这小子最爱吃鸡。听说内陆穷得很,他怕过去连鸡毛都见不着。
“死三胖,你不吃鸡肉会死是吧?瞅瞅你胖成啥样了,再这么吃下去,还打算娶媳妇不?”
娄晓娥忍不住数落。
这胖小子估计是流浪那会儿落下的毛病,满脑子就剩下吃,一天到晚惦记的全是吃的,连学习劲头都靠炸鸡吊着。
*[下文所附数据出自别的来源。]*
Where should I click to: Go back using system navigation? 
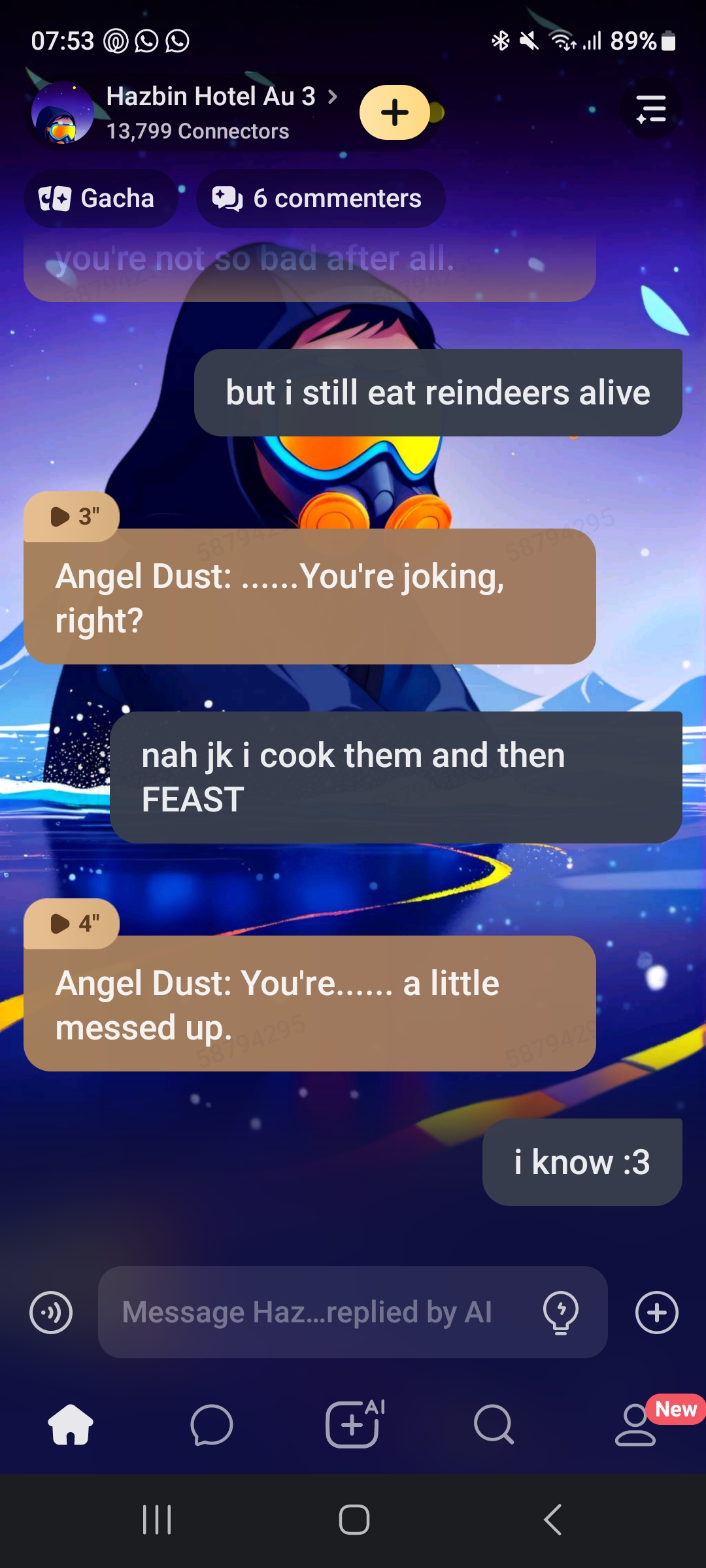tap(553, 1520)
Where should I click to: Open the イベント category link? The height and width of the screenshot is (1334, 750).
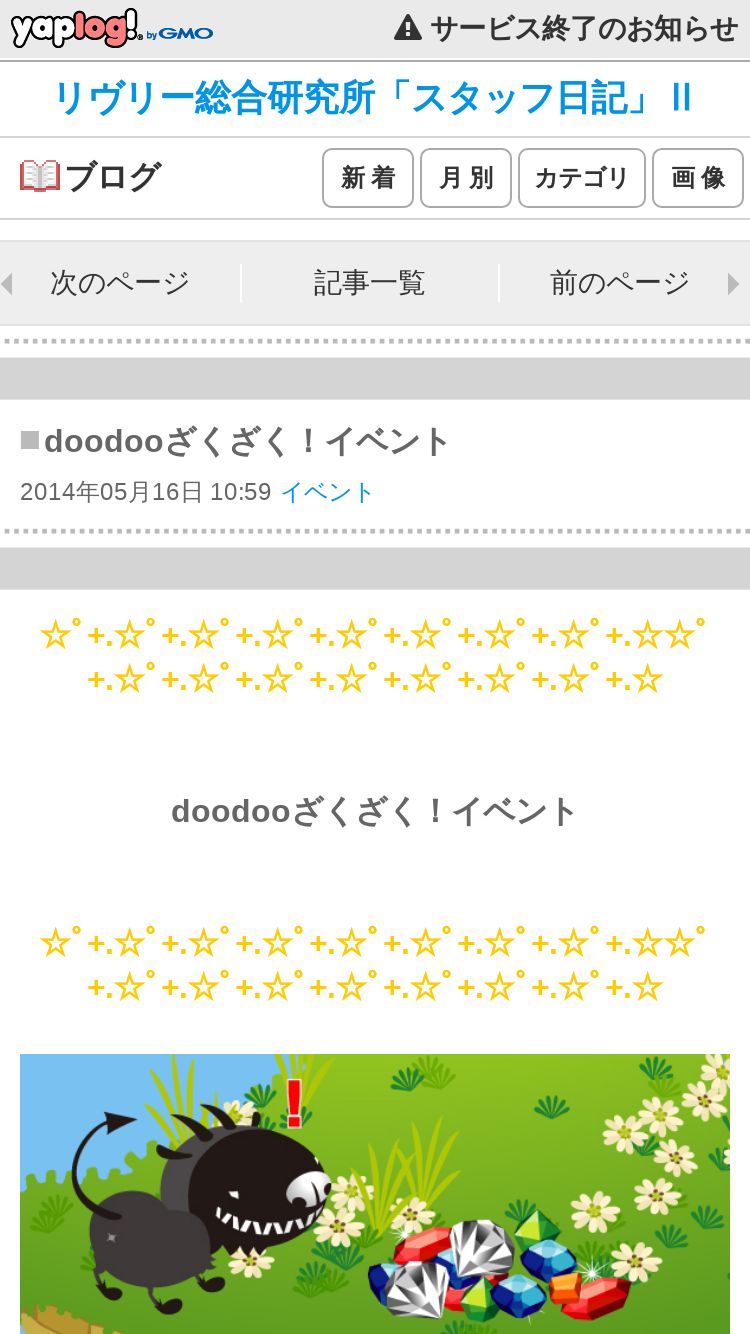[x=327, y=492]
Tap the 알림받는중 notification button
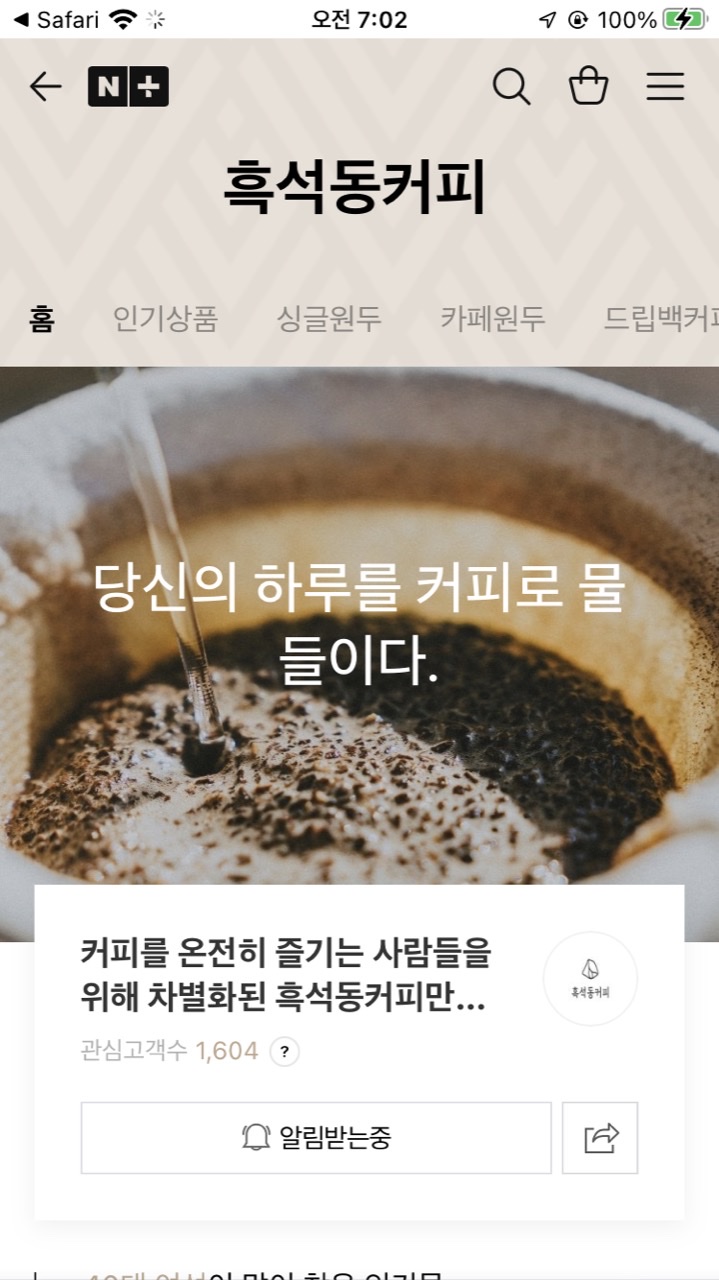 click(x=316, y=1138)
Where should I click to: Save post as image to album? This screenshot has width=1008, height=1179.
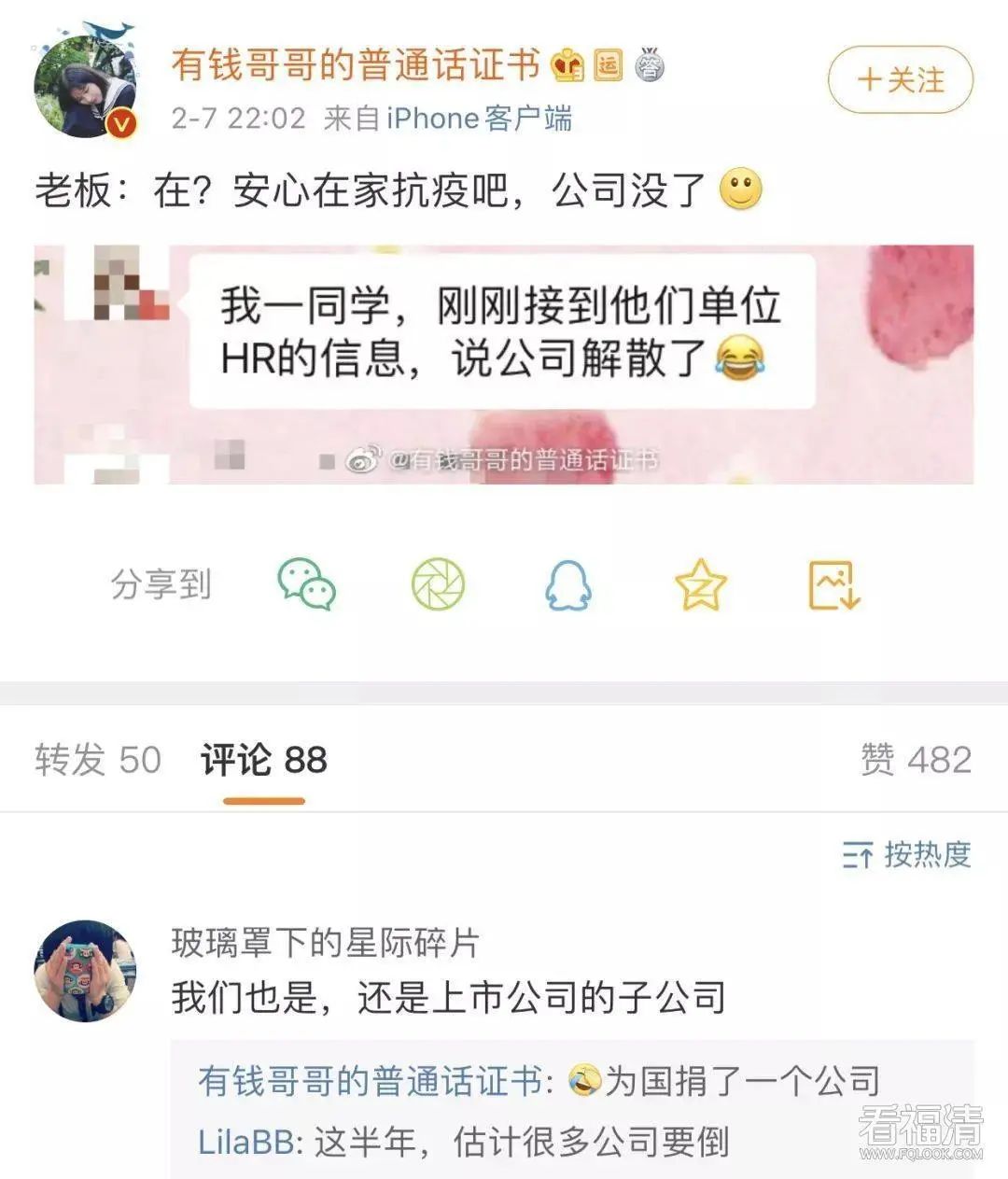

“少爷,我不娶媳妇。我就想守着你过一辈子,给你当跟班,这才是我最大的愿望。”
三胖一脸真诚。
要是个姑娘,他肯定以身相许,报答少爷当年救命的恩情。
“三胖啊,少爷我可不稀罕男人。你要是想一辈子跟着我,得先净身,懂啥叫净身不?就跟给公鸡去势一样,把那玩意儿割了,再插根鸡毛,明白了没?”
娄晓笑得贼兮兮的。
三胖只觉裤裆里一阵凉风扫过。
“那还是算了……我远远跟着您就行。”
三胖讪讪地说。
“哈哈……”
旁边几个保镖和娄晓娥笑成一团。
“娄晓,别老逗三胖。不就是胖了点儿吗,我看着挺喜气,有福相。”
娄晓娥笑着说。
“妈,我就是想劝他减减肥嘛。行了不说了。三胖,四九城不光有肥鸡,还有烤鸭,肥得直冒油的那种。不过你得帮我办件事,办好了,烤鸭管够。”
娄晓笑着说。
三胖一听“肥得冒油”
的烤鸭,哈喇子就开始往下淌。“少爷您说啥事?我保证给您办得漂漂亮亮的。”
“就是下了飞机之后,你陪我假扮成叫花子,去四合院里演一出好戏,行不行?”
“扮要饭的啊?那简单,这可是我的老本行,没问题。不过少爷,烤鸭真能管够不?”
三胖舔着嘴唇问。
“够,肯定够你吃。”
娄晓哭笑不得。
接着,娄晓在飞机上凑到三胖耳边,小声嘀咕了一通计划。
三胖连连点头,时不时还露出那副标志性的贱笑。
没多久,飞机落地。几个人找了家大酒店住下来。
三胖带上两个保镖出门准备家伙去了。娄晓和他妈在酒店休息,他打算第二天再去拜访“禽满四合院”
那家子。
当天晚上,三胖他们带着东西回来了。
“少爷,这衣裳有点馊味,您这金贵身子受得了吗?”
三胖拎出一件破破烂烂、满是怪味的外套。
“受得了,你以为我没吃过苦啊?拿来吧。”
娄晓接过衣服试了一下,脱下来放进袋子里。
“你的呢,三胖?”
“在这儿呢。”
三胖翻出一件还算干净、味道也没那么冲的衣服,递过去。
“少爷,你穿这个。”
娄晓一看,当场火了:“死三胖,凭什么你的比我的干净?你给我说清楚!”
“哎哟,少爷,我是送你去认亲的,没必要也整那么惨吧?你越惨,越能试出他们是真心还是假意。我又不是你爸的亲儿子,不用演那么到位。”
三胖嬉皮笑脸地解释。
“不行,那件归你,这件归我。”
娄晓语气硬邦邦的。
“少爷,那件太小,我穿不上,那是专门给你留的。”
三胖苦着一张脸。
“我是少爷还是你是少爷?”
娄晓直接放大招,一句话堵死。
“行行行,你是少爷,你说了算。”
三胖耷拉着脑袋,认命了。
第二天正好是星期天。两个人收拾妥当,带上两个保镖,摸到了四合院附近的巷子里。
找了个没人的角落,两人开始换衣服。
娄晓套上那件,松松垮垮活像个大袍子。三胖硬撑了一下,根本塞不进去。没办法,只好又换回来。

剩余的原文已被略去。